History

United States
- Name: USS Rocket
- Ordered: as J. P. Billard
- Laid down: Date unknown
- Launched: 1862
- Acquired: 12 October 1863
- Commissioned: 1863
- Decommissioned: 1899
- Stricken: 27 October 1899
- Fate: Sold, 28 December 1899

General characteristics
- Type: Tugboat
- Displacement: 187 long tons (190 t)
- Length: 85 ft 8 in (26.11 m)
- Beam: 18 ft 10 in (5.74 m)
- Draft: 7 ft (2.1 m)
- Depth of hold: 8 ft (2.4 m)
- Propulsion: Screw propelled
- Speed: 8.5 knots (15.7 km/h; 9.8 mph)

= USS Rocket (1862) =

Tugboat of the United States Navy

USS Rocket was a tugboat acquired by the Union Navy during the American Civil War.

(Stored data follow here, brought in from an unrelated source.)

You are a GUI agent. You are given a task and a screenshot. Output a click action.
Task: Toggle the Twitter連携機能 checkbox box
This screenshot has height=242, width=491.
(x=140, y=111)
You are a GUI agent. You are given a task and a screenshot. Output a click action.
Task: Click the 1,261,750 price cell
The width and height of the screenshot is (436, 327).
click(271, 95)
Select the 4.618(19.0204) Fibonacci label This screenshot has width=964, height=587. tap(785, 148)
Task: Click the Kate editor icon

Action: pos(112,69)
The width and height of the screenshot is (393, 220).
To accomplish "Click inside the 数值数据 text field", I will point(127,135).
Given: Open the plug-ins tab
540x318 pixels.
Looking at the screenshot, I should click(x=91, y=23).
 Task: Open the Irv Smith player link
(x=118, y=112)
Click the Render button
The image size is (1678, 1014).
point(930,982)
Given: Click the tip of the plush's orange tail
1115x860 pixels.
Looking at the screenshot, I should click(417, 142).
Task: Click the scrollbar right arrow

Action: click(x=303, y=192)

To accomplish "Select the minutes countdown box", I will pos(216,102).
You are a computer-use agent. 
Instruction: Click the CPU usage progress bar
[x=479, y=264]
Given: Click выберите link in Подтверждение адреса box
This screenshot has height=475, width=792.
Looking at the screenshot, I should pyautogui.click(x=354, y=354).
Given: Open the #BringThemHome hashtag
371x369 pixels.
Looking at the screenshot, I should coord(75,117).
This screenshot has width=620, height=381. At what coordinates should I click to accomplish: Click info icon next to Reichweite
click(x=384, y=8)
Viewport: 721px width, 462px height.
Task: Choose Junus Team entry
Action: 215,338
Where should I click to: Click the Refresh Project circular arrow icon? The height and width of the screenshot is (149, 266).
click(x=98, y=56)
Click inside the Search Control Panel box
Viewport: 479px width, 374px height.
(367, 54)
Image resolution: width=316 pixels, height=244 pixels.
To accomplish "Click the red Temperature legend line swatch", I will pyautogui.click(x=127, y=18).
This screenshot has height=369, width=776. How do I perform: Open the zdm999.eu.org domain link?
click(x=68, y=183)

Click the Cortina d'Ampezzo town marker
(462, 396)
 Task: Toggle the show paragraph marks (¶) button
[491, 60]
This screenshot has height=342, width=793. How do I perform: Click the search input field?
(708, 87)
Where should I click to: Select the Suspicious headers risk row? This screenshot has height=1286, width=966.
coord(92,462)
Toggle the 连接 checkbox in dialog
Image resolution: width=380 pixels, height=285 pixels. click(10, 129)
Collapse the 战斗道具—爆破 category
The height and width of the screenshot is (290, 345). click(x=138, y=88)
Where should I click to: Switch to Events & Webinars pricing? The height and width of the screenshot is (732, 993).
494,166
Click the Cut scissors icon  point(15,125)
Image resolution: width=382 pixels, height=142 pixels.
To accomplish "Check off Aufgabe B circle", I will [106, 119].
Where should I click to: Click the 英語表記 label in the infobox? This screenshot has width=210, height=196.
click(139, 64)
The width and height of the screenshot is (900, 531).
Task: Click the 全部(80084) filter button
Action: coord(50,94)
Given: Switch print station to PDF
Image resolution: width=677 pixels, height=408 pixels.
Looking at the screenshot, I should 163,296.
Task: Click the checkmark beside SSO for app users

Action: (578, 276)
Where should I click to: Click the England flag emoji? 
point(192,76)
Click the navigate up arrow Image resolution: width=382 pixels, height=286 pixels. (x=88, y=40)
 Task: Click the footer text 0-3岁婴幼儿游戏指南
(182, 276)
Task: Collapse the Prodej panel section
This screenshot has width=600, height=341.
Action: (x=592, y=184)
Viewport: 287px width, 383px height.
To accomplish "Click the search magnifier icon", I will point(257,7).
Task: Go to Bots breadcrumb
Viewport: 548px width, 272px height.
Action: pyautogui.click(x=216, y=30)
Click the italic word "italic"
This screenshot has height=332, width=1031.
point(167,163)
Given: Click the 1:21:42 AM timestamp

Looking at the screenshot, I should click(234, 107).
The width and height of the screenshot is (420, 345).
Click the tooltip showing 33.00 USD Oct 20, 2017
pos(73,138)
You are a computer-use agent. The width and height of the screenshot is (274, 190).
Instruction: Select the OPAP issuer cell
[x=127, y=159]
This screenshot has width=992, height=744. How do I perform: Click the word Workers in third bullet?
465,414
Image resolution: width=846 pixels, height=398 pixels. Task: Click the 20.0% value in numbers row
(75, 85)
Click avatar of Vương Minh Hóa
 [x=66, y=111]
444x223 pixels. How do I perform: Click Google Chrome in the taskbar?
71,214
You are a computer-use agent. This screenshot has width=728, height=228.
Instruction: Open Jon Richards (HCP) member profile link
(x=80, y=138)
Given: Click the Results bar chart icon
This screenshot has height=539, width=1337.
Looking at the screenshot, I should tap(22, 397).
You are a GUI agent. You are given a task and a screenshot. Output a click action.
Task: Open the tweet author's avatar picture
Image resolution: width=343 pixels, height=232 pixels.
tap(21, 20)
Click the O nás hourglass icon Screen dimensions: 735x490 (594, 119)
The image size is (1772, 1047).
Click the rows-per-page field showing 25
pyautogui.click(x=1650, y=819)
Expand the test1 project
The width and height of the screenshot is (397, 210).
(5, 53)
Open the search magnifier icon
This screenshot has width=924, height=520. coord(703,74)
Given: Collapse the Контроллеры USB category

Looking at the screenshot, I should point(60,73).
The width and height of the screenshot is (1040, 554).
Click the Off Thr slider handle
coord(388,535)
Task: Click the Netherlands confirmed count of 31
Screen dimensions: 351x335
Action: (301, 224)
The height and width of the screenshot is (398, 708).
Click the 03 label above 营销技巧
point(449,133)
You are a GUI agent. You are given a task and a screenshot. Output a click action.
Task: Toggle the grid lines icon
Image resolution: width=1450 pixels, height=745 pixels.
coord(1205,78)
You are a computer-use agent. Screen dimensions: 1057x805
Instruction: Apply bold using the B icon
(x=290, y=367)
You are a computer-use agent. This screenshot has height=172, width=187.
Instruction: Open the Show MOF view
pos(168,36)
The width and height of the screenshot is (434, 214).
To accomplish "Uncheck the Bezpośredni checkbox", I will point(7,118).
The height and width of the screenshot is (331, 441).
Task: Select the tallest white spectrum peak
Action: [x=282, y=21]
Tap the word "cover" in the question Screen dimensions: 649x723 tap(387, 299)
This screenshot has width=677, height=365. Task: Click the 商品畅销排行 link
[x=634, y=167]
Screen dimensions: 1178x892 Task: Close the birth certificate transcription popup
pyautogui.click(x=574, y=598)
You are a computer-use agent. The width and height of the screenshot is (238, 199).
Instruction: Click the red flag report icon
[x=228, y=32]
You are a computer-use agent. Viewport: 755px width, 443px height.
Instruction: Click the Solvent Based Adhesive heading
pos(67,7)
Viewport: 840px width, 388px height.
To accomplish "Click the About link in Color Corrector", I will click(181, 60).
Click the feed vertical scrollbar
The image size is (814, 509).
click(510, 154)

She was used by the Navy to patrol navigable waterways of the Confederacy to prevent the South from trading with other countries.

Rocket, built at Mystic, Connecticut, in 1862 as the wooden harbor tug J. P. Billard, was purchased for the Navy on 12 October 1863 from Copeland & Howe at New York City and renamed the same day.

==Service during the American Civil War==
Rocket served as an ordnance tug carrying weapons and ammunition in New York Navy Yard during and after the Civil War. Reboilered in 1884, Rocket was subsequently transferred to Boston Navy Yard to perform yard tug duties.

==Service during the Spanish–American War==
Thoroughly overhauled at Portsmouth Navy Yard (Maine) in 1889, Rocket's last service was as a fireboat and tug in Boston Navy Yard through the Spanish–American War.

==Final decommissioning==
Stricken from the Navy List on 27 October 1899, Rocket was sold on 28 December 1899 to Carrie I. Hall at Newport, Rhode Island.